Far-Right Leader Adds Condemnation of Horrific Event

Giorgia Meloni calls leader of Rome's Jewish community on anniversary of 1943 roundup
By Newser Editors and Wire Services
Posted Oct 16, 2022 3:50 PM CDT
Far-Right Leader Adds Condemnation of Horrific Event
Forza Italia's Silvio Berlusconi and Brothers of Italy's Giorgia Meloni attend a rally in Rome on Sept. 22.   (AP Photo/Gregorio Borgia, File)

Italy's far-right political leadership marked the 79th anniversary of the World War II roundup of Rome's Jews on Sunday with calls for such horror to never occur again, messages that took on greater significance following a national election won by a party with neo-fascist roots.
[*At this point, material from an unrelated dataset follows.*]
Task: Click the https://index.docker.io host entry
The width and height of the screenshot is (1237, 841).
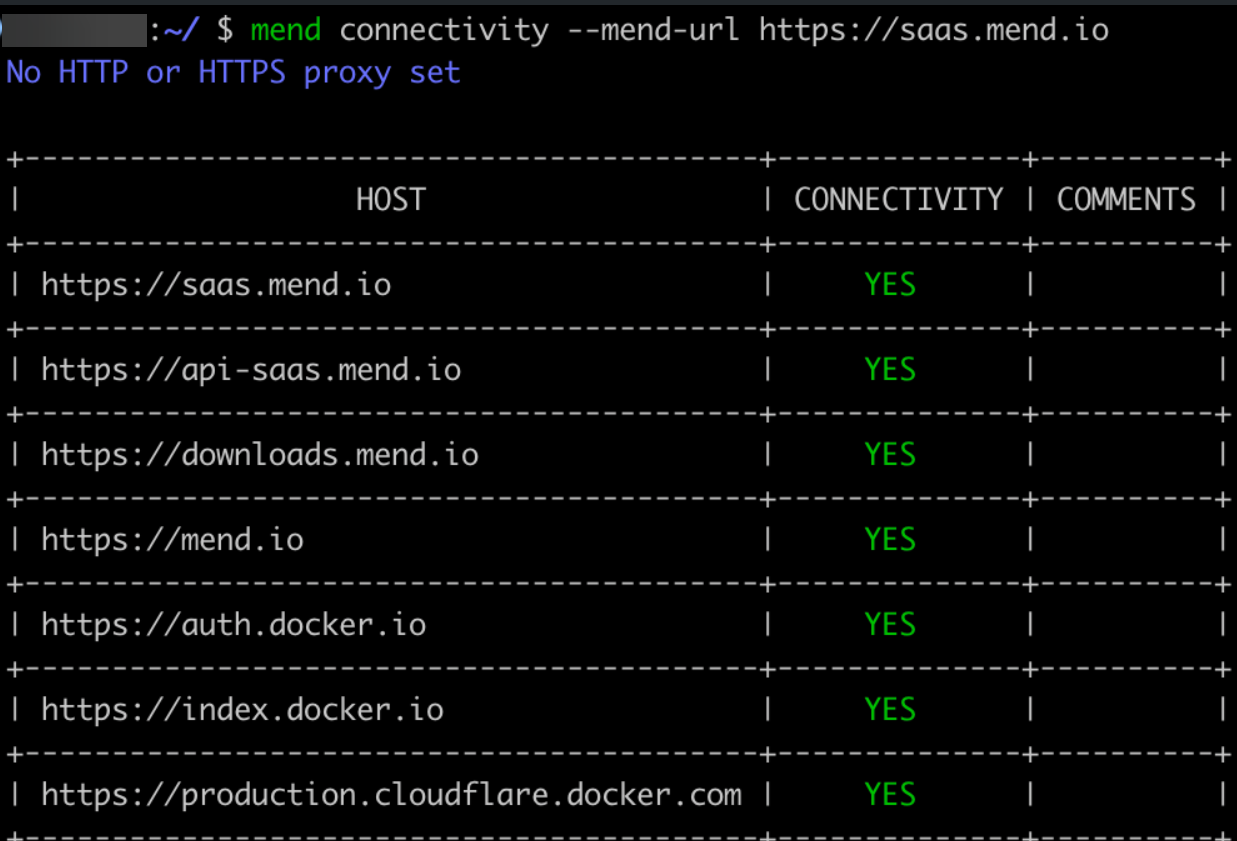Action: (242, 710)
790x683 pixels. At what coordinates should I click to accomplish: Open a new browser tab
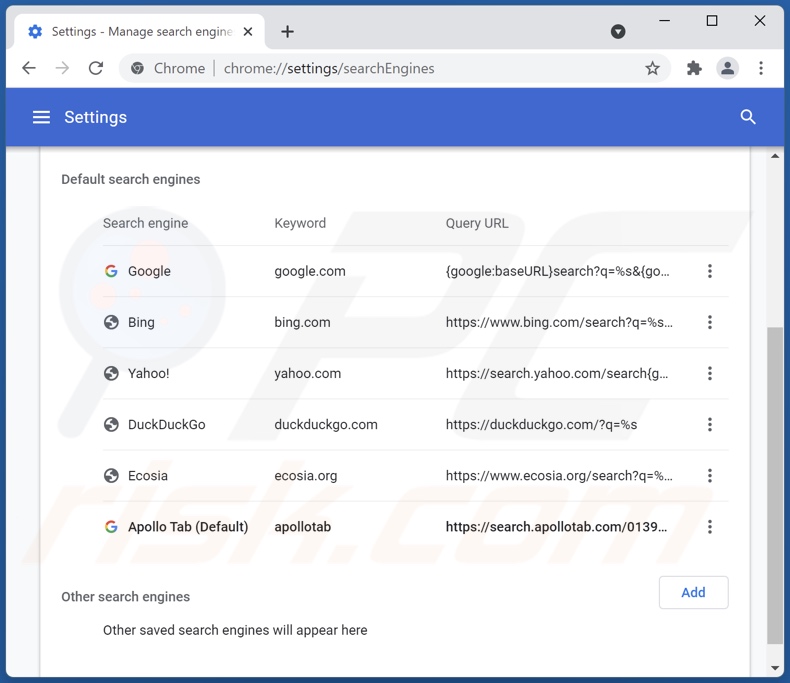pos(287,31)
Giorgia Meloni, who is expected to head Italy's first far-right-led government since the war's end, phoned the leader of Rome's Jewish community, Ruth Dureghello, to commemorate the anniversary, a community spokesman said. In a statement, Meloni said the anniversary serves as a "warning so that certain tragedies never happen again," per the AP. She said all Italians bear the memory "that serves to build antibodies against indifference and hatred, to continue to fight anti-Semitism in all its forms."

On the morning of Oct. 16, 1943, during the German occupation of Italy, 1,259 people were arrested from Rome's Ghetto and surrounding neighborhoods and brought to a military barracks near the Vatican, bound for deportation to Auschwitz. Only 16 survived. Meloni called it a "tragic, dark and incurable day for Rome and Italy," that ended with the "vile and inhuman deportation of Roman Jews at the hands of the Nazi-Fascist fury: women, men and children were snatched from life, house by house."

Meloni's Brothers of Italy party won the most votes in Sept. 25 national election—about 26%—and is expected to head a government along with the right-wing League and center-right Forza Italia. Her party traces its roots to the neo-fascist Italian Social Movement, or MSI, which was founded in 1946 by the remnants of Benito Mussolini's final government in the Nazi puppet state in Salo, northern Italy. It remained a small right-wing party until the 1990s, when it became the National Alliance, which sought to distance itself from its neo-fascist origins.